- _EXTRACT TO READ_
The three-year funding will support three complementary efforts to see high-tech companies grow across the state, said Daniel Juliano, head of MSU’s Technology Transfer Office, who applied for the grant.

The Prospect Montana program will begin this fall with a competitive request for MSU gap fund proposals. Grant funds will be awarded to three to five applicants based on the commercial potential of their technology. Roughly $400,000 will go into the new “gap fund.”

Pho 888 Vietnamese restaurant has opened in Kalispell. Owners are Thomas and Shannon Trinh. Pho —pronounced “fuh” — is a traditional Vietnamese soup. Their menu mainly features pho and two other popular Vietnamese dishes: bun vermicelli and grilled lemongrass stir-fry. The new restaurant is located at 2385 Unit 4, U.S. 93 N. in Mountain View Plaza.


A micro hotel is opening in downtown Belgrade. The Outpost, on 33 W. Main St., will open on September 1.With 14 rooms, developers behind the project aim to bring a form of lodging less common in the area, where either large chain or downtown Bozeman luxury hotels dominate.

Tax records show the number of mobile homes in Gallatin County has declined. According to data recently released from the Gallatin County Treasurer 167 fewer mobile homes have been on the tax records of the county from 2011 to 2019.

The Bakken production continues to drive Continental Resources engine, despite lack of North Dakota gas infrastructure. America’s oil champion, Continental Resources says, that the oil market is broken and this has prompted a buyback program that has already mopped up $92 million dollars worth of its own undervalued shares. It’s an aggressive strategy, but one that is fully warranted by Continental’s performance in the shale fields of America. In Continental’s second quarter earnings call, the company not only announced higher than expected production, but lower than expected costs.

- _LISTING_
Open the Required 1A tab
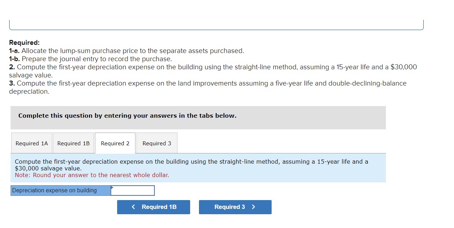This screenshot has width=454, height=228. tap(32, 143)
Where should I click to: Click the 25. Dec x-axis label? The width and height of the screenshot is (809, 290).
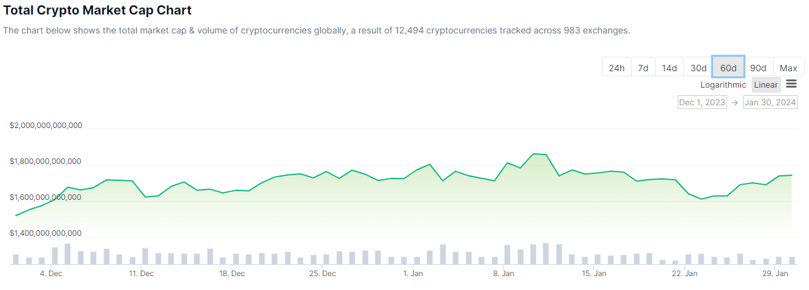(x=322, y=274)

--

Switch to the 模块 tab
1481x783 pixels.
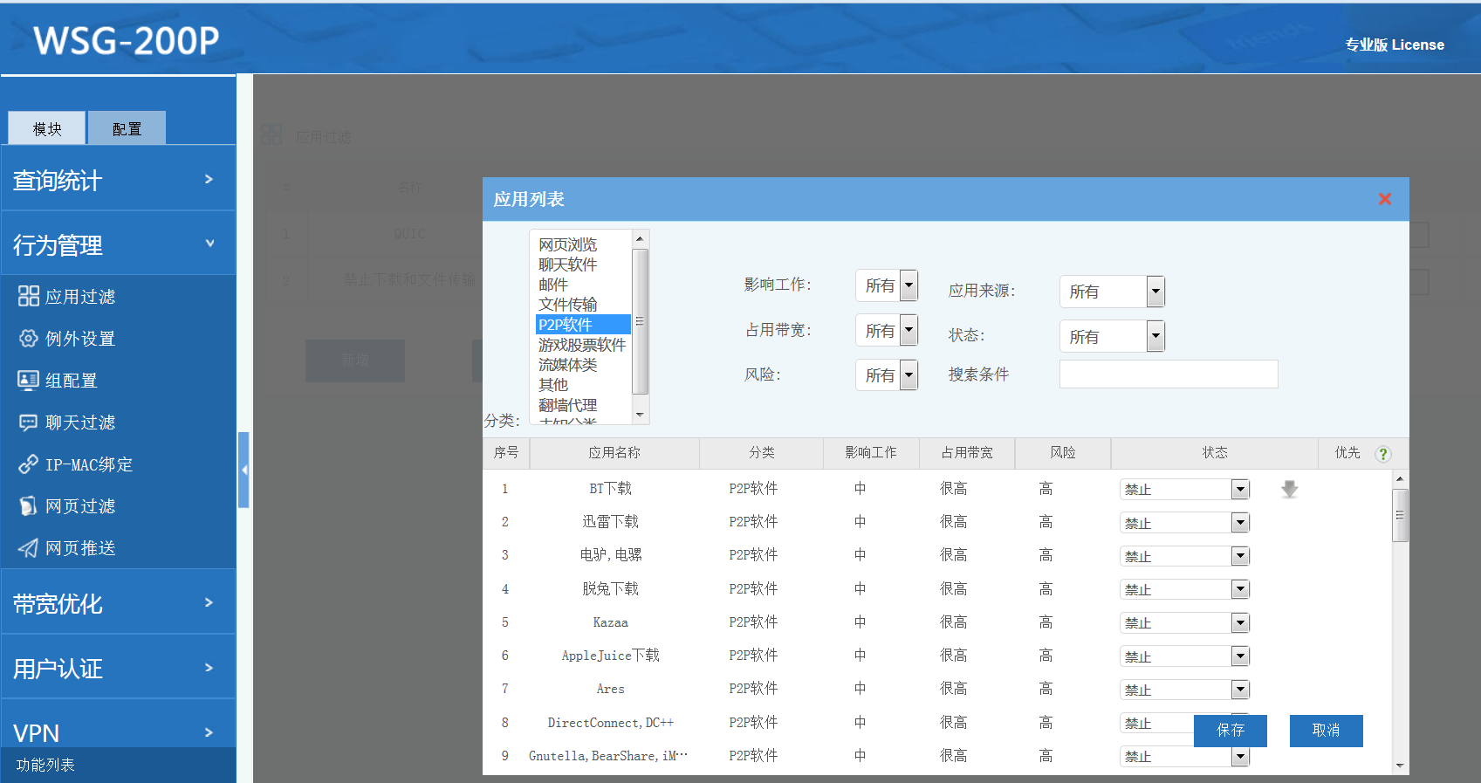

- _WRITTEN TASKS_
1. Name every person mentioned in the Montana business news excerpt.
2. Express the listing lines from the line with "Where should I" up to and including the line with "(x=322, y=274)" as a numbered list, without blank lines and without the pictures.
The business news excerpt and the listing come from separate sources.

- _THE REPLIES_
1. Daniel Juliano, Thomas Trinh, Shannon Trinh

2.
1. Where should I click to: Click the 25. Dec x-axis label? The width and height of the screenshot is (809, 290).
2. (x=322, y=274)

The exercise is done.